Max got down on a knee, placed his face in front of Argus’s, and said, “That’s my boy. Look at me. There you go, boy.”
“OK,” she said, removing the thermometer. “A little high, but within the healthy range.”
She then ran her hands over Argus’s body, examining the insides of his ears, lifting his lip to look at the teeth and gums, pressing Argus’s belly, rotating his thigh until he whined.
“Sensitive on that leg.”
“He had both of his hips replaced,” Max said.
“Total hip replacements?”
Jacob shrugged.
“The left was a femoral head osteotomy,” Max said.
“That’s an interesting choice.”
“Yeah,” Max went on, “he was on the border in terms of weight, and the vet thought we could spare him the THR. But it was a mistake.”
“Sounds like you were paying pretty close attention.”
“He’s my dog,” Max said.
“OK,” she said, “he’s obviously got some tenderness. Probably a bit of arthritis.”
“He’s been pooping in the house for about a year,” Max said.
“Not a year,” Jacob corrected.
“Don’t you remember Sam’s slumber party?”
“Right, but that was unusual. It didn’t become a consistent problem until several months after that.”
“And is he also urinating in the house?”
“Mostly just defecating,” Jacob said, “some peeing more recently.”
“Does he still squat to poop? Often it’s really an arthritic problem, rather than an intestinal or rectal one — the dog can no longer assume the position, and so poops while walking.”
“He often poops while walking,” Jacob said.
“But sometimes he’ll poop in his bed,” Max said.
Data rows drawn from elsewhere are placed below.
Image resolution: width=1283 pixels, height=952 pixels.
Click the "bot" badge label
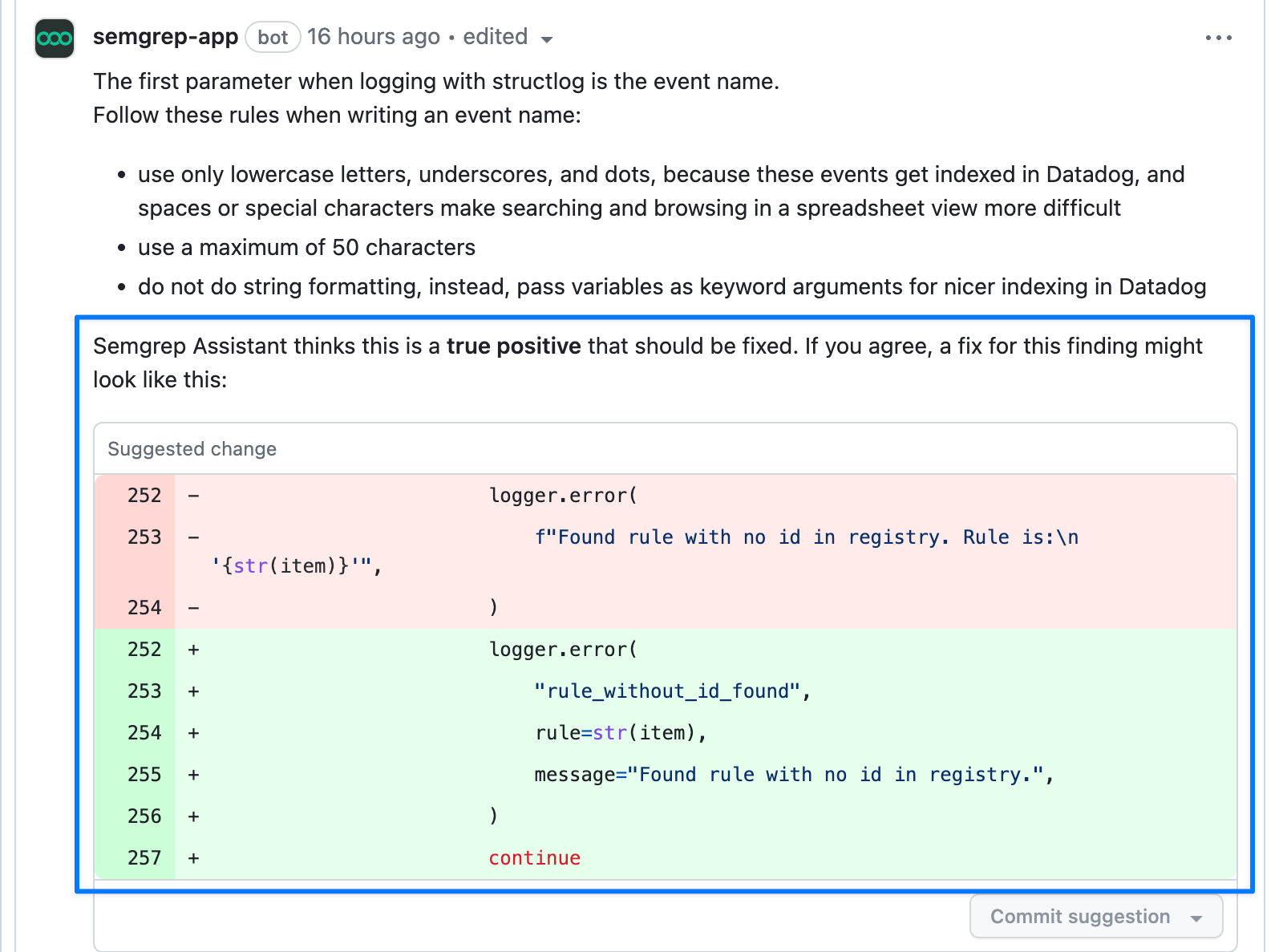point(273,38)
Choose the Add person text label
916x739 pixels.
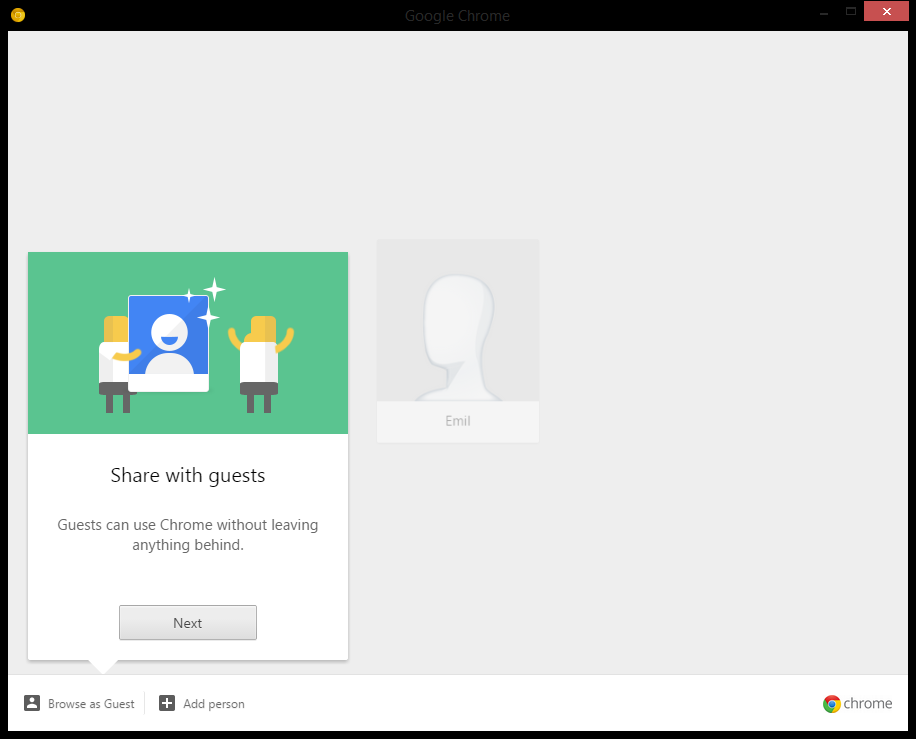tap(214, 704)
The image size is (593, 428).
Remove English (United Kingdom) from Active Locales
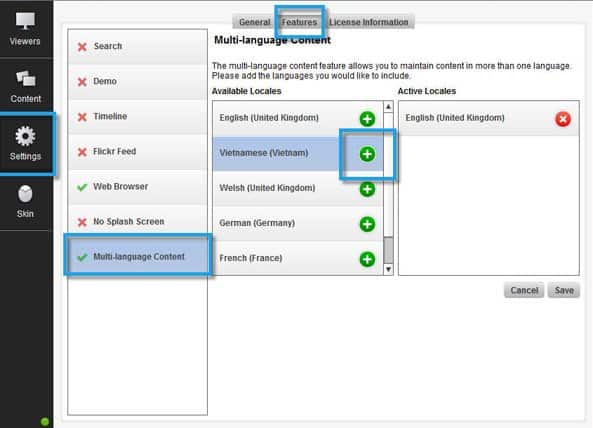pyautogui.click(x=563, y=119)
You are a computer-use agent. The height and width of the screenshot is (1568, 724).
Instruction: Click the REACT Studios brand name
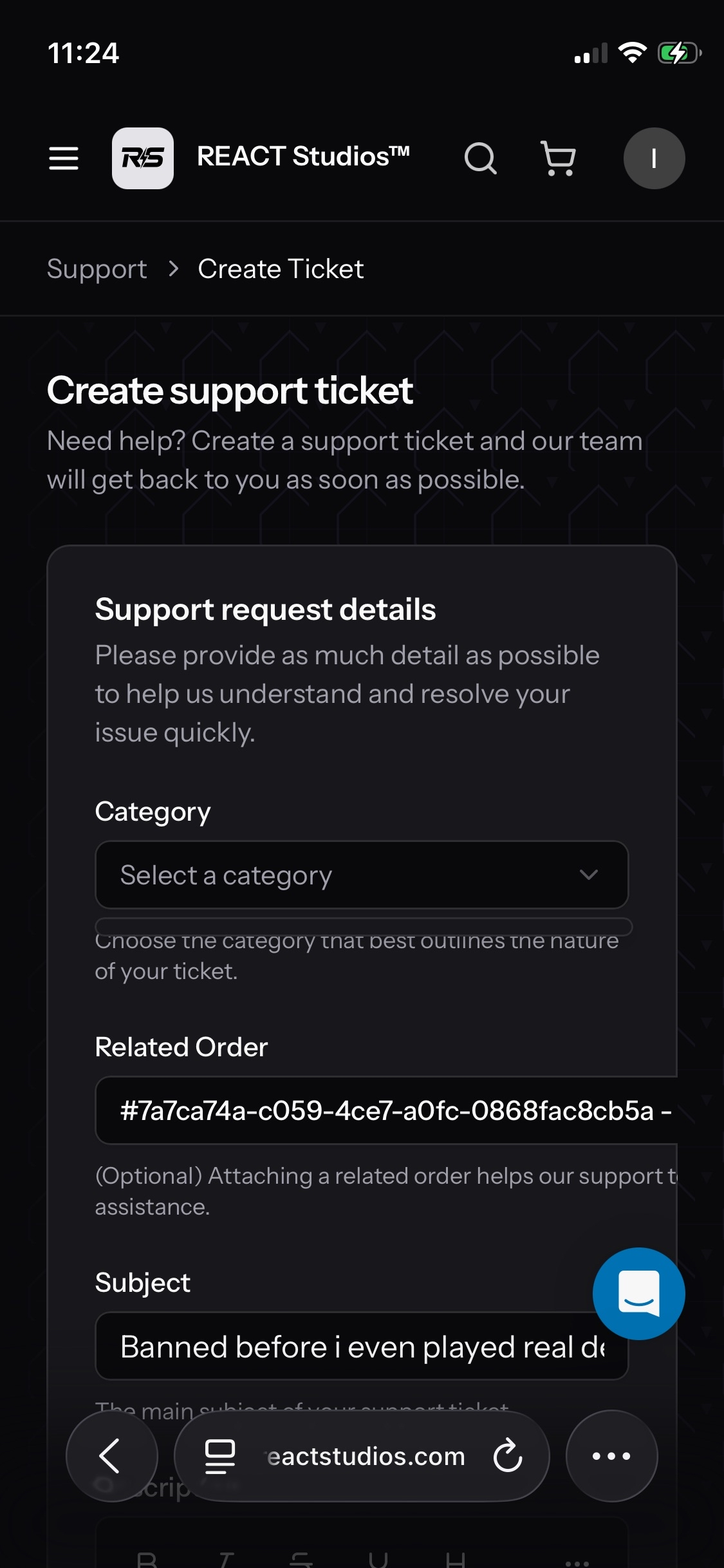click(x=303, y=156)
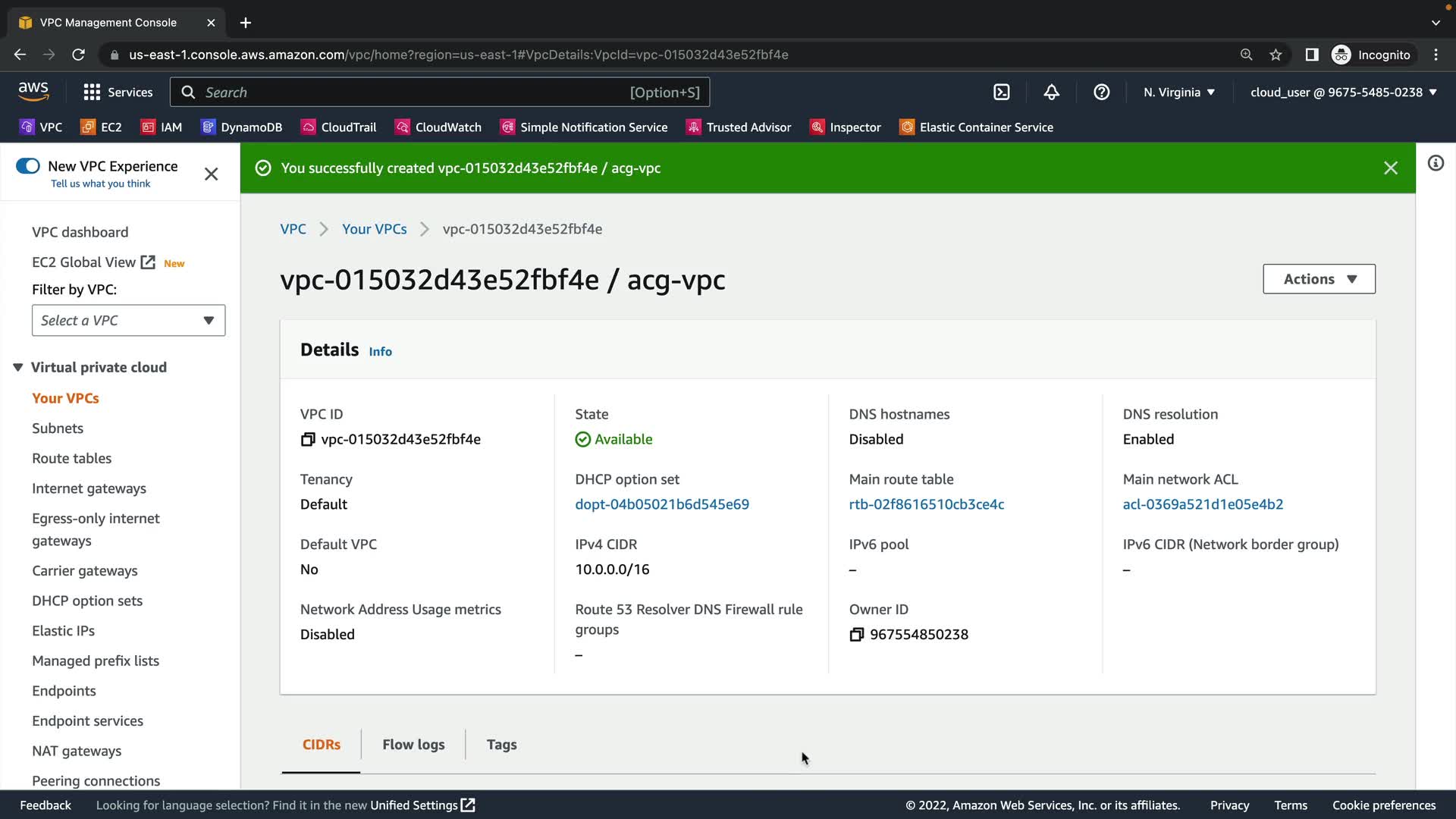
Task: Collapse the Virtual private cloud section
Action: click(18, 368)
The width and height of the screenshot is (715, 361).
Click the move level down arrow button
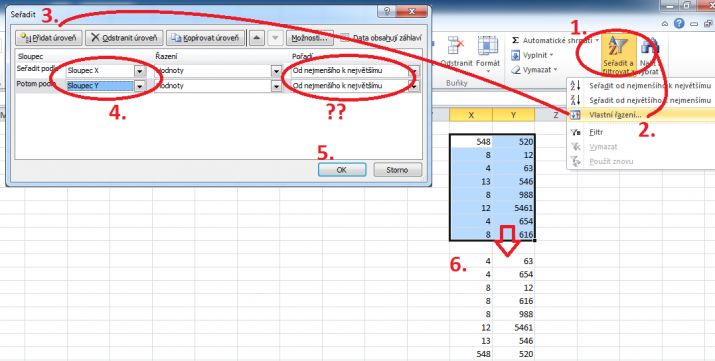point(275,38)
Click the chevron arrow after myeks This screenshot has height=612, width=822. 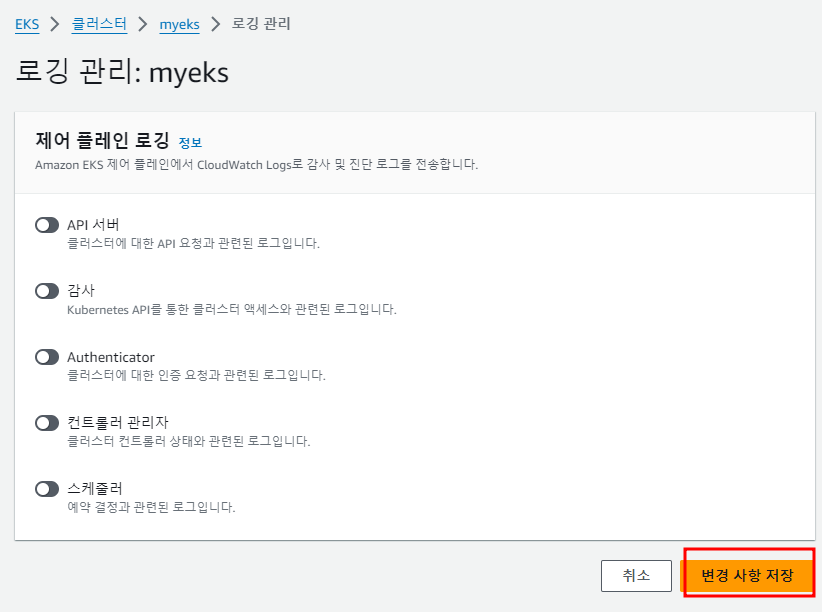click(x=215, y=24)
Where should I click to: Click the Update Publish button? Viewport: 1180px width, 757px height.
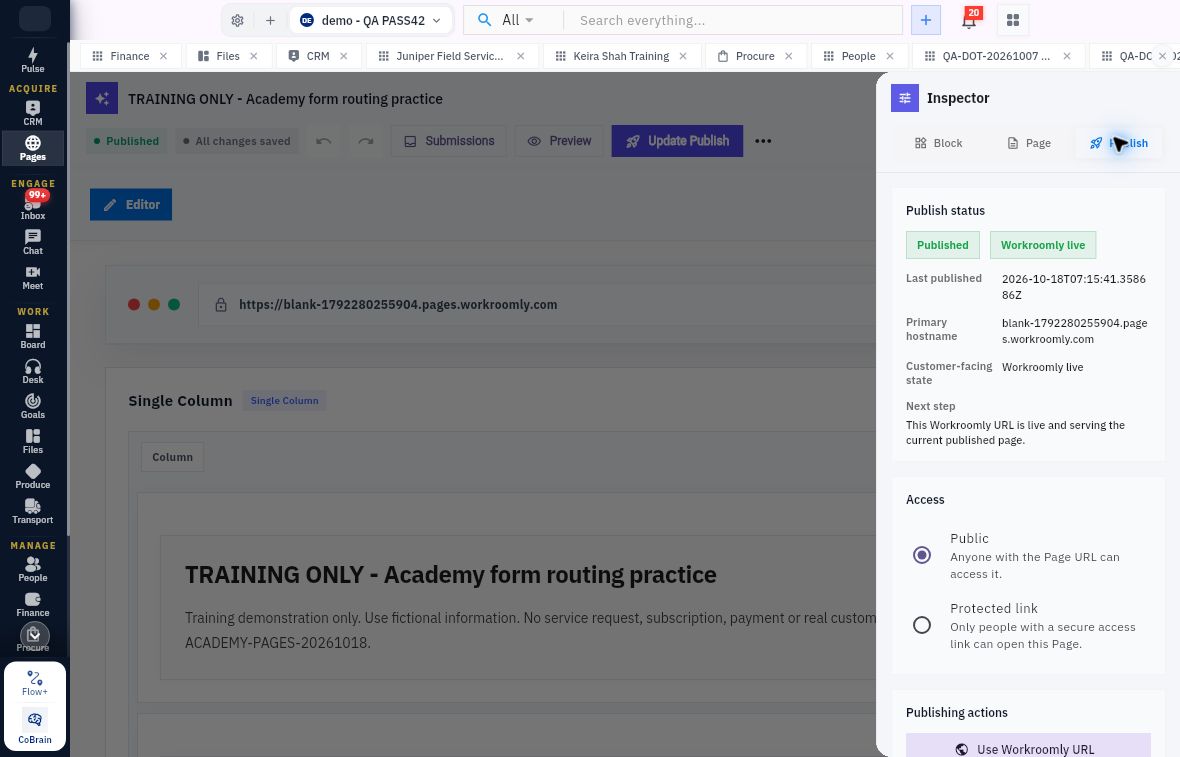click(x=677, y=141)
“As if he doesn’t realize he’s pooping,” the vet suggested. “Or simply has no control.”
“Right,” Max said. “I don’t know if dogs get embarrassed, or sad, but.”
Jacob received a text from Julia: made it to the hotel.
“We’ll never know,” the vet said, “but it definitely doesn’t sound pleasant.”
That’s it? Jacob thought. Made it to the hotel? As if to a tolerated colleague, or the most minimal communication required to satisfy a legal obligation. And then he thought, Why does she always give me so little? And that thought surprised him, not just the flash flood of anger it rode in on, but how comfortable it felt — and that word, always —despite his never before having consciously thought it. Why does she always give me so little? So little of the benefit of the doubt. So few compliments. Such rare appreciation. When was the last time she didn’t stifle a laugh at one of his jokes? When did she last ask to read what he was working on? When did she last initiate sex? So little to live off. He’d behaved badly, but only after a decade of wounds from arrows too blunt to get the job done.